With the possible exception of Dane Cook, the one person most closely associated with Kool-Aid has been cult leader Jim Jones, who successfully coerced more than 900 of his followers to commit mass suicide on November 18. 1978 at the Jonestown compound deep within the rainforests of Guyana. Jones didn’t use the popular powdered drink (the expression “drink the Kool-Aid” is actually incorrect since another brand was actually used), but that’s actually the least of the misconceptions surrounding the founder of the ill-fated Peoples Temple.
“Jonestown: The Life and Death of Peoples Temple” seeks to shed some much-needed truth on the warped world of Jim Jones. The son of an alcoholic Indiana farmer, Jones combined religious mania with a progressive view of race relations to build a California mini-empire based on multicultural integration. His message resonated with greater strength among blacks than whites – more than 80% of his Peoples Temple congregation was African-American – yet his strength in numbers was so significant that San Francisco politicians eagerly curried his favor.

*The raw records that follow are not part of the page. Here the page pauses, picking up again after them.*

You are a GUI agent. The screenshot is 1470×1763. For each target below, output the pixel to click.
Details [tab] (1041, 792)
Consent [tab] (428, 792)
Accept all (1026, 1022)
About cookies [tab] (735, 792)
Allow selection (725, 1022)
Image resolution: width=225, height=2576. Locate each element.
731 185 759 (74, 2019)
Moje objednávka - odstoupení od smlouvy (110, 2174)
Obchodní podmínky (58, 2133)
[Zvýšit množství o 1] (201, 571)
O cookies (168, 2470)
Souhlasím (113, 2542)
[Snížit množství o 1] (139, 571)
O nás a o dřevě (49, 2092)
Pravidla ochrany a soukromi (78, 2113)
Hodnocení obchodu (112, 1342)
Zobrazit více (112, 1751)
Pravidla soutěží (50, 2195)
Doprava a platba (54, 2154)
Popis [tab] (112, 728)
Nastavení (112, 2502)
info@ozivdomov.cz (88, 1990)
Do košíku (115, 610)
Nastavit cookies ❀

Jones might have continued to prosper in California had it not been for a 1977 expose in New West magazine, which detailed accusations of financial corruption and the physical abuse of his congregants. Jones and the bulk of his followers fled to Guyana, but were followed by muckraking Congressman Leo Ryan. The assassination of Ryan during a fact-finding mission to Jonestown ultimately sped Jones to his gruesome self-inflicted demise.
Filmmaker Stanley Nelson uses never-before-seen film and video footage, audio recordings and still photographs to piece together the mystery of Jim Jones. Surviving members of the People Temple, including Jones’ adopted African-American son, offer first-hand accounts of what transpired. It is a disturbing and provocative portrait of the doomed cult and its warped leader, shaded with rueful testimony from those who learned their lessons too late.
In many ways, Jones remains an enigma. The footage and recordings shows someone curiously lacking in charisma – with his trademark dark glasses and flare for tepid melodrama, Jones comes across as being more of a peculiar zealot than a genuinely hypnotic religious presence. If Jones was not above flim-flam actions, such as planting a phony cripple in his revival meetings for displays of religion-fueled healing, he was also not above flexing political muscle. But those who benefitted from his power, such as future San Francisco mayor Willie Brown and the members of the government of Guyana, are not interviewed in this film, so it is hard to determine just how he built and maintained his little empire.
What emerges, however, is a portrait of a man who profaned the sacred text to create a cult of hungry devotion by those seeking stability in their lives. Jones’ betrayal of those who trusted him represents the cruelest act of deception imaginable: a self-proclaimed messenger of God who sped the ruin of all that trusted in him. “Jonestown: The Life and Death of Peoples Temple” provides lethal evidence of what becomes of those who deposit their sincerity into the command of a religious lunatic.